Copy all of the records below word for word, keeping every line as it is.

-- BEGIN Provided records --

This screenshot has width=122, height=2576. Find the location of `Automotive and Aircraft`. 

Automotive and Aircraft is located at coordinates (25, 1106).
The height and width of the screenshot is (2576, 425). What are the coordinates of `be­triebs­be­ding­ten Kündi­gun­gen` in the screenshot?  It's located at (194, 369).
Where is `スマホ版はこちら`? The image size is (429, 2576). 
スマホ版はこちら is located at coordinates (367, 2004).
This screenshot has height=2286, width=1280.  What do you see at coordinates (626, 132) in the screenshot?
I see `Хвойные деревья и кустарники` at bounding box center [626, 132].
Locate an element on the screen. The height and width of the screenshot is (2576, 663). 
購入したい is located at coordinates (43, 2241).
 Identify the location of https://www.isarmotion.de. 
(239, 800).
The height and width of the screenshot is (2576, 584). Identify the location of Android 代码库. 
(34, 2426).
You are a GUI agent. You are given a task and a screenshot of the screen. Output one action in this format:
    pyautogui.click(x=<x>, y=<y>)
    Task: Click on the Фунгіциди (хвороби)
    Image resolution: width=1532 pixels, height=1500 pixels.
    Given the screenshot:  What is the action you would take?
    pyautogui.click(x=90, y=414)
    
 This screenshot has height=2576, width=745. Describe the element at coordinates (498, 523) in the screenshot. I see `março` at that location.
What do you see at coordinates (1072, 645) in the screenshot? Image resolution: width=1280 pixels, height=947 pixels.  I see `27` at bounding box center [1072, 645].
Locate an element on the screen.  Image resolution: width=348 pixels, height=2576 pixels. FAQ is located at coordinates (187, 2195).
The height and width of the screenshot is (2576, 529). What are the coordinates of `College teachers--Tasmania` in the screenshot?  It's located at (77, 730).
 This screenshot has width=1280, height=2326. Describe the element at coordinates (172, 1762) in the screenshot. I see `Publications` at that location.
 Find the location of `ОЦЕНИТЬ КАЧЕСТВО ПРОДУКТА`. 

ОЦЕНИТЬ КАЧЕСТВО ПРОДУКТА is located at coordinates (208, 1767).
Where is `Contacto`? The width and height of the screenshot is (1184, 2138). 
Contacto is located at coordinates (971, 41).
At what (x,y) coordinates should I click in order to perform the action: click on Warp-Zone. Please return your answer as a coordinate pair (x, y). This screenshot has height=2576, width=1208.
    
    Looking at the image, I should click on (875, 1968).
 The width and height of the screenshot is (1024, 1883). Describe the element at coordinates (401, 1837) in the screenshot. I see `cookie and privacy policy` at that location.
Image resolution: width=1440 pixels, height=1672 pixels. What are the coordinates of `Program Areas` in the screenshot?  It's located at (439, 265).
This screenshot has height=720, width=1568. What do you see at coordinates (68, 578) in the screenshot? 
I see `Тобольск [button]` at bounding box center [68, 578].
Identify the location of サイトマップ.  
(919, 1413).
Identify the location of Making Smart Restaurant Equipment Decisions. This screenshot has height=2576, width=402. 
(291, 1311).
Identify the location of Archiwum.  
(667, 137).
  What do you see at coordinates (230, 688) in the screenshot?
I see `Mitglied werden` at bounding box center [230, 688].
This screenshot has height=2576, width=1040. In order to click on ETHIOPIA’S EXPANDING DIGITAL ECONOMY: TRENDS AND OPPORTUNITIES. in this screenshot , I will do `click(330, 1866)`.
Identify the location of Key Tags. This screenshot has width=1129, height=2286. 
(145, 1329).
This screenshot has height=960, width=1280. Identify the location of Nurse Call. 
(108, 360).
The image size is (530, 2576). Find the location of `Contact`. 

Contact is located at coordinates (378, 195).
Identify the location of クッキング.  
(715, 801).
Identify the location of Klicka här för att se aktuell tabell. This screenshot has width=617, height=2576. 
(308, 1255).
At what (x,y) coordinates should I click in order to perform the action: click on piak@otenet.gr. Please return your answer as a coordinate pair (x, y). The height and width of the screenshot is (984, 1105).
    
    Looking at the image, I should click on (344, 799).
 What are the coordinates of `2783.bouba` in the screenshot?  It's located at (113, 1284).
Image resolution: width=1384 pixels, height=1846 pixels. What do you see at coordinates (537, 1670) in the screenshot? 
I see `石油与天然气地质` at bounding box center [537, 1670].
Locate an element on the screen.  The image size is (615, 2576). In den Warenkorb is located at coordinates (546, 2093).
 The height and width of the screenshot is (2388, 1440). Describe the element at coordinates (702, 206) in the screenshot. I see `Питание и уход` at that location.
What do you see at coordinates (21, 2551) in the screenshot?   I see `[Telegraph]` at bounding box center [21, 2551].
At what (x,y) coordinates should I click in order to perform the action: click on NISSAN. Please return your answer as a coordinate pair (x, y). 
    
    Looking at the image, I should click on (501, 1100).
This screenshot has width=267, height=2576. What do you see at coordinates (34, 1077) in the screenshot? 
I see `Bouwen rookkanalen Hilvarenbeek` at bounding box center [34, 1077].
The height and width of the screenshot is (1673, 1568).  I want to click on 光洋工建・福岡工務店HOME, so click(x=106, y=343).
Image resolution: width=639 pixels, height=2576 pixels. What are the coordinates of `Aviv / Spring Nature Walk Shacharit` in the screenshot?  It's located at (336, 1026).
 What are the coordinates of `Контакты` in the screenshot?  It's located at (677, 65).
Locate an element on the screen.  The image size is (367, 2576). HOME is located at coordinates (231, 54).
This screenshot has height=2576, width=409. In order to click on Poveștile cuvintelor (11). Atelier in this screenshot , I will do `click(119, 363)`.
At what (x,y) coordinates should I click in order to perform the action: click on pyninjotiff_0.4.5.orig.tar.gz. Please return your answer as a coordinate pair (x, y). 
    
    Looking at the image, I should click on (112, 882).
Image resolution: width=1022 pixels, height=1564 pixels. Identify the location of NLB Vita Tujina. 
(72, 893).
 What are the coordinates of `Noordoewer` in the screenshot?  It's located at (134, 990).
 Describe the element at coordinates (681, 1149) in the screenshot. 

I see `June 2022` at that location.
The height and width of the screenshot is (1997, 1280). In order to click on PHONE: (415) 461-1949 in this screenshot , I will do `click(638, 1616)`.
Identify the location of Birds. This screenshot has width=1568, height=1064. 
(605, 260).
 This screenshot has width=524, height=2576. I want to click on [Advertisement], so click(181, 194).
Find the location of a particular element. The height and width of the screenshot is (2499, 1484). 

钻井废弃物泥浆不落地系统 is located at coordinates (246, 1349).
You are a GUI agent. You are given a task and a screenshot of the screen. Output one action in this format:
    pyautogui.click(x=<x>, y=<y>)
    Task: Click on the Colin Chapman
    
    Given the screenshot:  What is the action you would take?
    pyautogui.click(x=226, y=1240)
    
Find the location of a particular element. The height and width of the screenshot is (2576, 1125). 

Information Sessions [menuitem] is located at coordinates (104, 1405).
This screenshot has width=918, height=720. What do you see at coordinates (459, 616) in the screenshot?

-- END Provided records --

(Correct result):
This screenshot has width=122, height=2576. Find the location of `Automotive and Aircraft`. 

Automotive and Aircraft is located at coordinates (25, 1106).
The height and width of the screenshot is (2576, 425). What are the coordinates of `be­triebs­be­ding­ten Kündi­gun­gen` in the screenshot?  It's located at (194, 369).
Where is `スマホ版はこちら`? The image size is (429, 2576). 
スマホ版はこちら is located at coordinates (367, 2004).
This screenshot has height=2286, width=1280.  What do you see at coordinates (626, 132) in the screenshot?
I see `Хвойные деревья и кустарники` at bounding box center [626, 132].
Locate an element on the screen. The height and width of the screenshot is (2576, 663). 
購入したい is located at coordinates (43, 2241).
 Identify the location of https://www.isarmotion.de. 
(239, 800).
The height and width of the screenshot is (2576, 584). Identify the location of Android 代码库. 
(34, 2426).
You are a GUI agent. You are given a task and a screenshot of the screen. Output one action in this format:
    pyautogui.click(x=<x>, y=<y>)
    Task: Click on the Фунгіциди (хвороби)
    Image resolution: width=1532 pixels, height=1500 pixels.
    Given the screenshot:  What is the action you would take?
    pyautogui.click(x=90, y=414)
    
 This screenshot has height=2576, width=745. Describe the element at coordinates (498, 523) in the screenshot. I see `março` at that location.
What do you see at coordinates (1072, 645) in the screenshot? Image resolution: width=1280 pixels, height=947 pixels.  I see `27` at bounding box center [1072, 645].
Locate an element on the screen.  Image resolution: width=348 pixels, height=2576 pixels. FAQ is located at coordinates (187, 2195).
The height and width of the screenshot is (2576, 529). What are the coordinates of `College teachers--Tasmania` in the screenshot?  It's located at (77, 730).
 This screenshot has width=1280, height=2326. Describe the element at coordinates (172, 1762) in the screenshot. I see `Publications` at that location.
 Find the location of `ОЦЕНИТЬ КАЧЕСТВО ПРОДУКТА`. 

ОЦЕНИТЬ КАЧЕСТВО ПРОДУКТА is located at coordinates (208, 1767).
Where is `Contacto`? The width and height of the screenshot is (1184, 2138). 
Contacto is located at coordinates (971, 41).
At what (x,y) coordinates should I click in order to perform the action: click on Warp-Zone. Please return your answer as a coordinate pair (x, y). This screenshot has height=2576, width=1208.
    
    Looking at the image, I should click on (875, 1968).
 The width and height of the screenshot is (1024, 1883). Describe the element at coordinates (401, 1837) in the screenshot. I see `cookie and privacy policy` at that location.
Image resolution: width=1440 pixels, height=1672 pixels. What are the coordinates of `Program Areas` in the screenshot?  It's located at (439, 265).
This screenshot has height=720, width=1568. What do you see at coordinates (68, 578) in the screenshot? 
I see `Тобольск [button]` at bounding box center [68, 578].
Identify the location of サイトマップ.  
(919, 1413).
Identify the location of Making Smart Restaurant Equipment Decisions. This screenshot has height=2576, width=402. 
(291, 1311).
Identify the location of Archiwum.  
(667, 137).
  What do you see at coordinates (230, 688) in the screenshot?
I see `Mitglied werden` at bounding box center [230, 688].
This screenshot has height=2576, width=1040. In order to click on ETHIOPIA’S EXPANDING DIGITAL ECONOMY: TRENDS AND OPPORTUNITIES. in this screenshot , I will do `click(330, 1866)`.
Identify the location of Key Tags. This screenshot has width=1129, height=2286. 
(145, 1329).
This screenshot has height=960, width=1280. Identify the location of Nurse Call. 
(108, 360).
The image size is (530, 2576). Find the location of `Contact`. 

Contact is located at coordinates (378, 195).
Identify the location of クッキング.  
(715, 801).
Identify the location of Klicka här för att se aktuell tabell. This screenshot has width=617, height=2576. 
(308, 1255).
At what (x,y) coordinates should I click in order to perform the action: click on piak@otenet.gr. Please return your answer as a coordinate pair (x, y). The height and width of the screenshot is (984, 1105).
    
    Looking at the image, I should click on (344, 799).
 What are the coordinates of `2783.bouba` in the screenshot?  It's located at (113, 1284).
Image resolution: width=1384 pixels, height=1846 pixels. What do you see at coordinates (537, 1670) in the screenshot? 
I see `石油与天然气地质` at bounding box center [537, 1670].
Locate an element on the screen.  The image size is (615, 2576). In den Warenkorb is located at coordinates (546, 2093).
 The height and width of the screenshot is (2388, 1440). Describe the element at coordinates (702, 206) in the screenshot. I see `Питание и уход` at that location.
What do you see at coordinates (21, 2551) in the screenshot?   I see `[Telegraph]` at bounding box center [21, 2551].
At what (x,y) coordinates should I click in order to perform the action: click on NISSAN. Please return your answer as a coordinate pair (x, y). 
    
    Looking at the image, I should click on (501, 1100).
This screenshot has width=267, height=2576. What do you see at coordinates (34, 1077) in the screenshot? 
I see `Bouwen rookkanalen Hilvarenbeek` at bounding box center [34, 1077].
The height and width of the screenshot is (1673, 1568).  I want to click on 光洋工建・福岡工務店HOME, so click(x=106, y=343).
Image resolution: width=639 pixels, height=2576 pixels. What are the coordinates of `Aviv / Spring Nature Walk Shacharit` in the screenshot?  It's located at (336, 1026).
 What are the coordinates of `Контакты` in the screenshot?  It's located at (677, 65).
Locate an element on the screen.  The image size is (367, 2576). HOME is located at coordinates (231, 54).
This screenshot has height=2576, width=409. In order to click on Poveștile cuvintelor (11). Atelier in this screenshot , I will do `click(119, 363)`.
At what (x,y) coordinates should I click in order to perform the action: click on pyninjotiff_0.4.5.orig.tar.gz. Please return your answer as a coordinate pair (x, y). 
    
    Looking at the image, I should click on (112, 882).
Image resolution: width=1022 pixels, height=1564 pixels. Identify the location of NLB Vita Tujina. 
(72, 893).
 What are the coordinates of `Noordoewer` in the screenshot?  It's located at (134, 990).
 Describe the element at coordinates (681, 1149) in the screenshot. 

I see `June 2022` at that location.
The height and width of the screenshot is (1997, 1280). In order to click on PHONE: (415) 461-1949 in this screenshot , I will do `click(638, 1616)`.
Identify the location of Birds. This screenshot has width=1568, height=1064. 
(605, 260).
 This screenshot has width=524, height=2576. I want to click on [Advertisement], so click(181, 194).
Find the location of a particular element. The height and width of the screenshot is (2499, 1484). 

钻井废弃物泥浆不落地系统 is located at coordinates (246, 1349).
You are a GUI agent. You are given a task and a screenshot of the screen. Output one action in this format:
    pyautogui.click(x=<x>, y=<y>)
    Task: Click on the Colin Chapman
    
    Given the screenshot:  What is the action you would take?
    pyautogui.click(x=226, y=1240)
    
Find the location of a particular element. The height and width of the screenshot is (2576, 1125). 

Information Sessions [menuitem] is located at coordinates (104, 1405).
This screenshot has width=918, height=720. What do you see at coordinates (459, 616) in the screenshot?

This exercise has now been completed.